#### [DOCUMENT PASSAGE]
_ _ _ _ _ _ _

The cats of the Christian Cheese dairy have abandoned their work posts to carry picket signs and protest what they see as unfair working conditions. As the official taste testers of Christian Cheese, the cats could potentially slow down production and reduce the percentage of happy children who come to the farm to play with the cats.
The strike started on Monday, after the cats marched into the office of their supervisor and declared that they should receive a larger portion of Christian Cheese out of every batch to taste. When the cats were turned down, they left the office and began to protest outside of the dairy. Marcos, the official spokesperson of the protesting cats, talked with me on that rainy Tuesday while behind him the rest of the cats marched, held signs, sang chants, and demanded solidarity of all members of the working class.

_ _ _ _ _ _ _

#### [Item coordinate data]
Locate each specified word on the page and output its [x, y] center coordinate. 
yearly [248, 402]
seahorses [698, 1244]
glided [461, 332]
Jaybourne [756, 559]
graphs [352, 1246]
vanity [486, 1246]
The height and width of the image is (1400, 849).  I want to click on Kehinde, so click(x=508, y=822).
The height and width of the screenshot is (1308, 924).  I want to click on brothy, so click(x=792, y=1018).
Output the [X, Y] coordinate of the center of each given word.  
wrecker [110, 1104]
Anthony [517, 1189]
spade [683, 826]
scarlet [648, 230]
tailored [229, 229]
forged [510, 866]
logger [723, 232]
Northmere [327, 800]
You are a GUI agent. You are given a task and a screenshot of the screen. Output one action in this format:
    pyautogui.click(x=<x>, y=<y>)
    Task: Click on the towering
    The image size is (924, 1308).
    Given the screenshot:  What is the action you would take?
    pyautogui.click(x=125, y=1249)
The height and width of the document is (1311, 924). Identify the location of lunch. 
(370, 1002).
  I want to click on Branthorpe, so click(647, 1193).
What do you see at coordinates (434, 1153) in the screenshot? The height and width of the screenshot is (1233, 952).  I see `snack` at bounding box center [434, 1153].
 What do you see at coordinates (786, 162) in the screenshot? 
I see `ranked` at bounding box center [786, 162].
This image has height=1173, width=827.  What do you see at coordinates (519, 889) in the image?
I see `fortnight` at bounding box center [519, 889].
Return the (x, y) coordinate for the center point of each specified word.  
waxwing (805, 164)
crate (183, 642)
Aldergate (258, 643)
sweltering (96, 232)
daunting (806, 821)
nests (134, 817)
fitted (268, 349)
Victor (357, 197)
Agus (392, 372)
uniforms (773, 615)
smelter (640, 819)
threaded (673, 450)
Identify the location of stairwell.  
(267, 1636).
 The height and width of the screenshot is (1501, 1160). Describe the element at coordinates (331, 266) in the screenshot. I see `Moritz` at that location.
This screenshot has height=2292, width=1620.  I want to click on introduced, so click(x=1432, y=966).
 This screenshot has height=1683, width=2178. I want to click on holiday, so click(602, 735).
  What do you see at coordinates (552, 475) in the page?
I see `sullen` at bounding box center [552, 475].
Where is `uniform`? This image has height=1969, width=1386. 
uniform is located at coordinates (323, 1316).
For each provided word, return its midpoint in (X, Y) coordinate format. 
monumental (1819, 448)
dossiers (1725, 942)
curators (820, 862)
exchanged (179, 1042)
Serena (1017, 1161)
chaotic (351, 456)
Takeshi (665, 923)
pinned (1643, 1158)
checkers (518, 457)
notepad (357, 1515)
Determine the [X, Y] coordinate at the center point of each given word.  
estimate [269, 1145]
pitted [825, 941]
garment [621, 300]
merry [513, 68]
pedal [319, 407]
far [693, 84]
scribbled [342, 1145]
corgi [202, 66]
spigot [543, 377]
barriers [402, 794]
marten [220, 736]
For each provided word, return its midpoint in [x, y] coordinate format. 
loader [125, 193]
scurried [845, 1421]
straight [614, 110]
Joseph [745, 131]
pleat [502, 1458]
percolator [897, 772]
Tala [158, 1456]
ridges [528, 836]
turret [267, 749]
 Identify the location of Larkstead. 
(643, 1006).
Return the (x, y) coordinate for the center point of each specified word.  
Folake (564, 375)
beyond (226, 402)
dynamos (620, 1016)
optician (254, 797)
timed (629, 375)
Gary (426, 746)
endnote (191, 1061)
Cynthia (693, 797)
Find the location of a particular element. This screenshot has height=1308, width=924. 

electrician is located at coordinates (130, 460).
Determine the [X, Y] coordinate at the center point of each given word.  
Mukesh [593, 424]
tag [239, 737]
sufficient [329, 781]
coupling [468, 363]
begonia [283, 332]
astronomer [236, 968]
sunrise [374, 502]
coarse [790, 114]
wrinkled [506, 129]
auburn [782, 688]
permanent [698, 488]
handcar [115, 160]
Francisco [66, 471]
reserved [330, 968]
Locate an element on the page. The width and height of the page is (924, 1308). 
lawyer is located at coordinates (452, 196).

_ _ _ _ _ _ _

#### [WORK TO COMPLETE]
1. Answer these questions about the dairy cat strike text:
(a) What official role do the cats hold at Christian Cheese?
(b) On what day did the strike start?
(c) Who is the official spokesperson of the protesting cats?
2. In the records, reproduce word for word every line from the one containing "Agus (392, 372)" through the one containing "uniform is located", both lines included.

#### [ANSWERS TO THE EXERCISE]
1.
(a) They are the official taste testers.
(b) Monday.
(c) Marcos.

2.
Agus (392, 372)
uniforms (773, 615)
smelter (640, 819)
threaded (673, 450)
Identify the location of stairwell.  
(267, 1636).
 The height and width of the screenshot is (1501, 1160). Describe the element at coordinates (331, 266) in the screenshot. I see `Moritz` at that location.
This screenshot has height=2292, width=1620.  I want to click on introduced, so click(x=1432, y=966).
 This screenshot has height=1683, width=2178. I want to click on holiday, so click(602, 735).
  What do you see at coordinates (552, 475) in the page?
I see `sullen` at bounding box center [552, 475].
Where is `uniform`? This image has height=1969, width=1386. 
uniform is located at coordinates (323, 1316).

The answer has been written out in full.